An important innovation was to include tiny holes in the plates that could be used to remove excess resin from the finished material. As a final step, the lattices go through pyrolysis, in which they’re heated to 900 degrees Celsius in a vacuum for one hour. According to Bauer, the end result is a cube-shaped lattice of glassy carbon that has the highest strength scientists ever thought possible for such a porous material.


Bauer said that another goal and accomplishment of the study was to exploit the innate mechanical effects of the base substances. “As you take any piece of material and dramatically decrease its size down to 100 nanometers, it approaches a theoretical crystal with no pores or cracks. Reducing these flaws increases the system’s overall strength,” he said.


The strength and low mass density will greatly enhance aircraft and spacecraft performance.

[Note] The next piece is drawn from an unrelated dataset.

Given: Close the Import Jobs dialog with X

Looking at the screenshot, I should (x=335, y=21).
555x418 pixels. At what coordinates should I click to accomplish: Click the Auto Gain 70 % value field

Synthesis of nanolattices from mechanically strong and stiff ceramics or metals requires sophisticated multi-step processes that are complicated to apply to closed-cell topologies and have, so far, mostly been limited to non-optimal beam-lattice designs. High-resolution 3D additive manufacturing processes are generally limited to viscoelastic polymers, but demonstration of nanolattice performance at the Hashin-Shtrikman upper bound requires linear elastic material properties like those of ceramics and metals. Ceramic and metallic nanolattices are manufacturable by conversion1 from polymer templates such as those printed by TPP-DLW. However, closed-cell designs impose process restrictions, complicating the adoption of atomic-layer-deposited ceramics as well as electroless and electro-plated metals, even for the synthesis of composites where templates are not removed. Pyrolysis is the only alternative, and requires structures to be fabricated such that they survive extreme linear shrinkage of up to 90%.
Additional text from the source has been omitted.